Look below for the line with "Screen dimensions: 627x384", then repeat it and all lines after it, exactly, minus any pictures.

*** Opening of Available data ***

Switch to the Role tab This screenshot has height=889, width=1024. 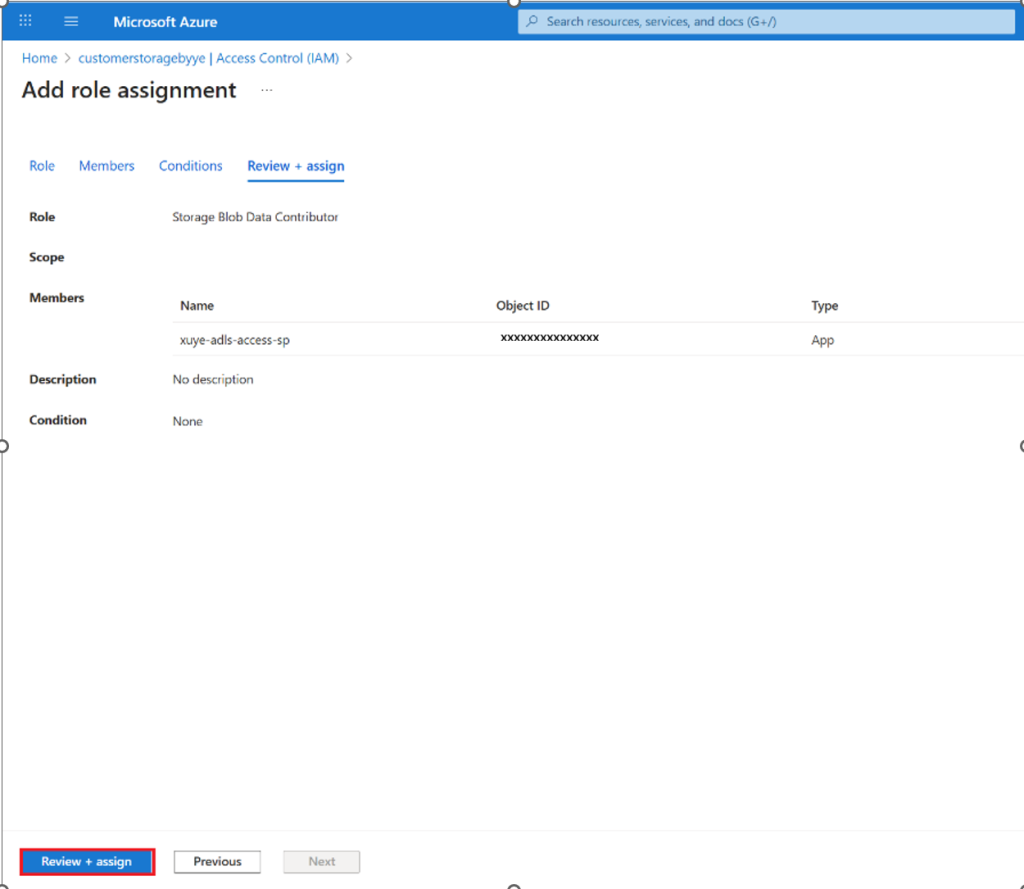click(42, 166)
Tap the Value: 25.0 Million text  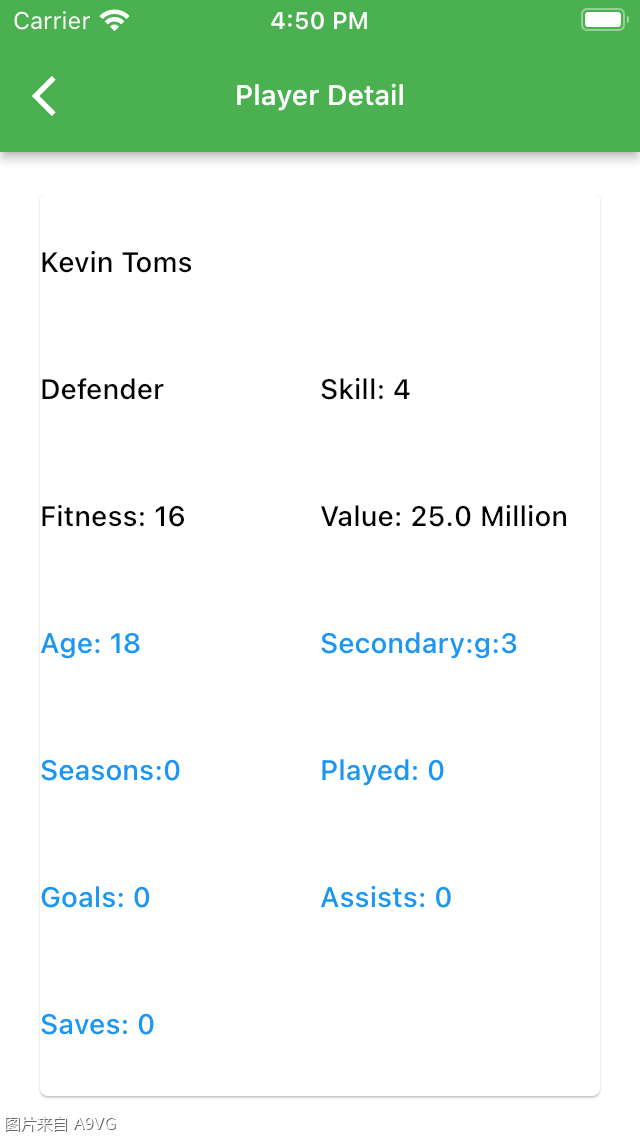tap(444, 517)
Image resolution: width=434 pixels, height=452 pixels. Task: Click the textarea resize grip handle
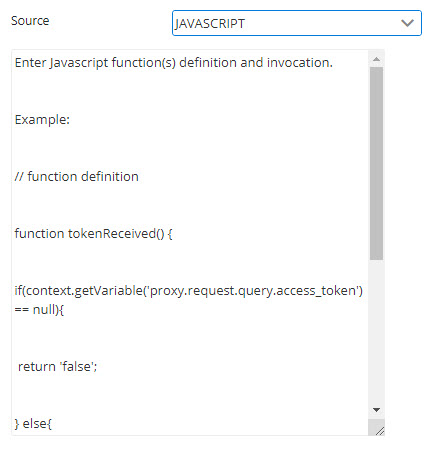tap(380, 431)
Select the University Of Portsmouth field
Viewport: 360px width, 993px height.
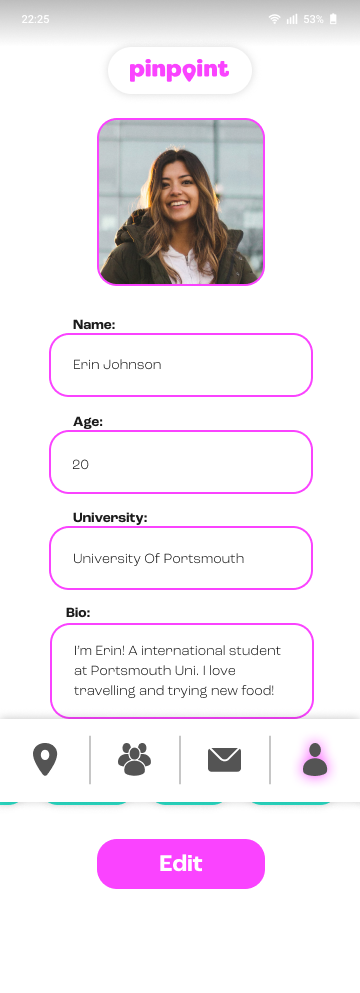click(181, 558)
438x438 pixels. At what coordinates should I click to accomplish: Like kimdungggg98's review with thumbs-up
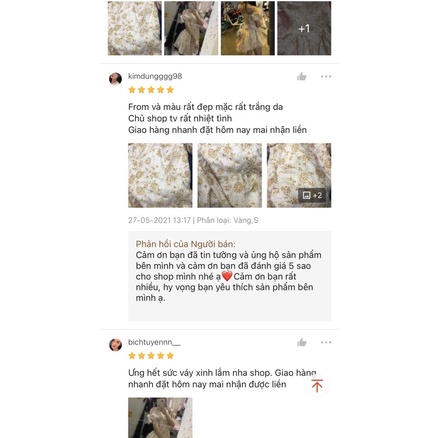pyautogui.click(x=302, y=77)
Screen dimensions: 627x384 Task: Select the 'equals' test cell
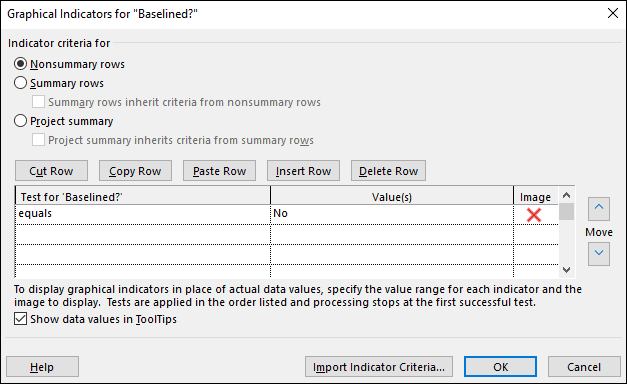(x=143, y=214)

*** Close of Available data ***

Solution for this exercise:
Screen dimensions: 627x384 Task: Select the 'equals' test cell
(x=143, y=214)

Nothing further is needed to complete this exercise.